Inside Adobe PDF format

   Minimize

Inside Adobe PDF format

Pdf (Portable Document Format) is a file format created by Adobe System in 1993, it is used for document exchanging between platforms. It is independent of software application, hardware and system operation. Each file may contain text, fonts, images and vector graphics which compose the document. Formally a private format, now Pdf was release as an open standard in 2008.  

A PDF file consists primarily of objects, of which there are eight types: 

  1. Boolean values, representing true or false
  2. Numbers
  3. Strings
  4. Names
  5. Arrays, ordered collections of objects
  6. Dictionaries, collections of objects indexed by Names
  7. Streams, usually containing large amounts of data
  8. The Null object

 
Objects may be either direct (embedded in another object) or indirect. Indirect objects are numbered with an object number and a generation number. An index table called the xref table gives the byte offset of each indirect object from the start of the file.  

Text:

Text in PDF is represented by text elements in page content streams. A text element specifies that characters should be drawn at certain positions. The characters are specified using the encoding of a selected font resource.  

Fonts:

A font object in PDF is a description of a digital typeface. It may either describe the characteristics of a typeface, or it may include an embedded font file. The latter case is called an embedded font while the former is called an unembedded font. The font files that may be embedded are based on widely used standard digital font formats: Type 1, TrueType, and OpenType. Additionally PDF supports the Type 3 variant in which the components of the font are described by PDF graphic operators.  

Encodings:

Within text strings, characters are shown using character codes (integers) that map to glyphs in the current font using an encoding. There are a number of built-in encodings, including WinAnsi, MacRoman, and a large number of encodings for East Asian languages.  

Vector graphics:

PDF supports several types of patterns. The simplest is the tiling pattern in which a piece of artwork is specified to be drawn repeatedly. This may be a colored tiling pattern, with the colors specified in the pattern object, or an uncolored tiling pattern, which defers color specification to the time the pattern is drawn.  

Raster images:

Raster images in PDF (called Image XObjects) are represented by dictionaries with an associated stream. The dictionary describes properties of the image, and the stream contains the image data. Less commonly, a raster image may be embedded directly in a page description as an inline image. 
 

Under the hood

The general structure of a PDF file is composed of the following code components: header, body, cross-reference (xref) table, and trailer.  

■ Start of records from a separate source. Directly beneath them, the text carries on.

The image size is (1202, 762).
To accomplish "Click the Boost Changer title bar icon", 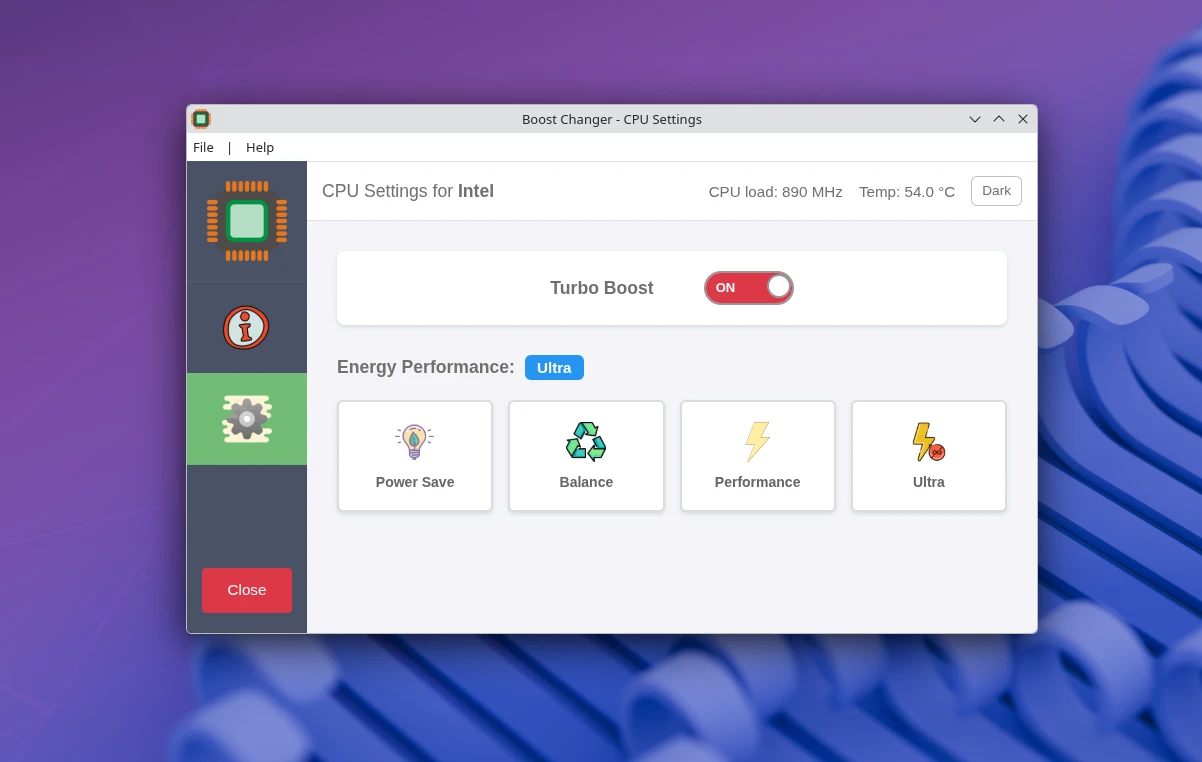I will point(201,119).
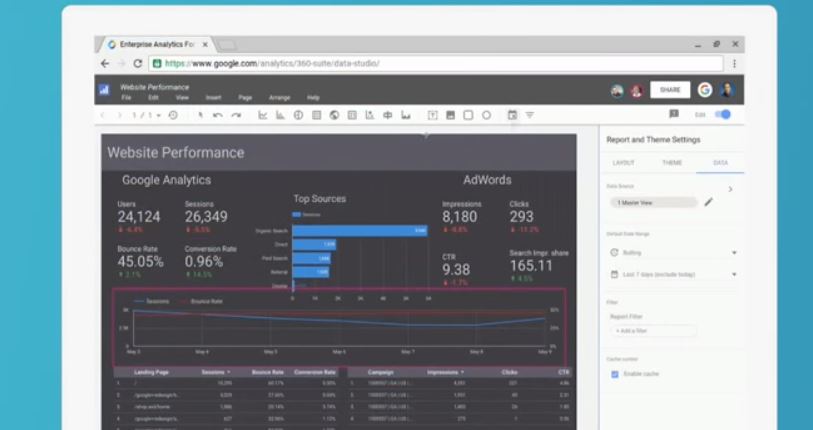Insert a time series chart
Image resolution: width=813 pixels, height=430 pixels.
[263, 115]
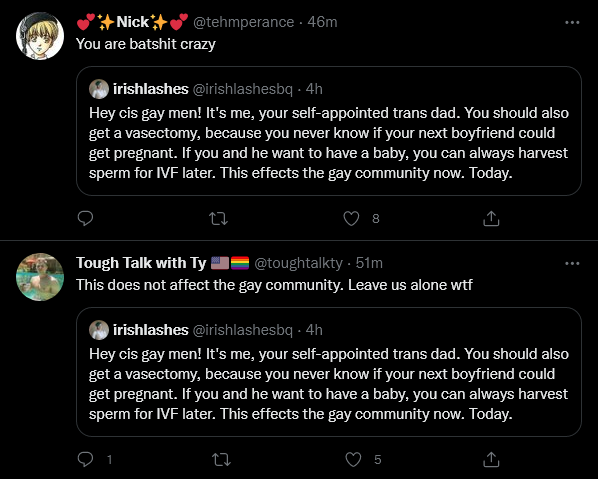Visit the @toughtalkty handle link
598x479 pixels.
click(298, 263)
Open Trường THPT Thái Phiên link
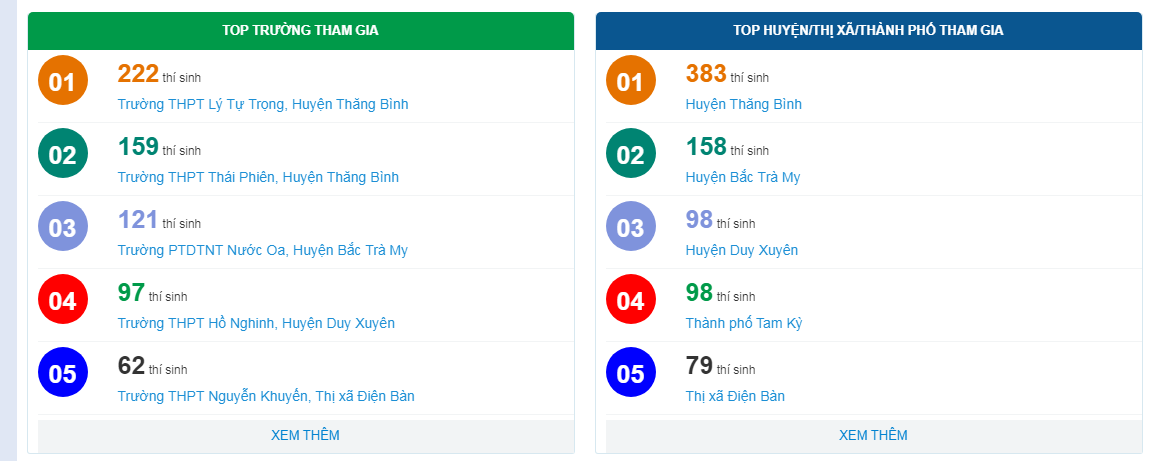This screenshot has width=1155, height=461. click(x=259, y=177)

The header contains just one line that identifies the version of PDF.

Example: %PDF-1.6  

The trailer contains pointers to the xref table and to key objects contained in the trailer dictionary. It ends with %%EOF to identify end of file.  

The xref table contains pointers to all the objects included in the PDF file. It identifies how many objects are in the table, where the object begins (the offset), and its length in bytes.  

The body contains all the object information — fonts, images, words, bookmarks, form fields, and so on.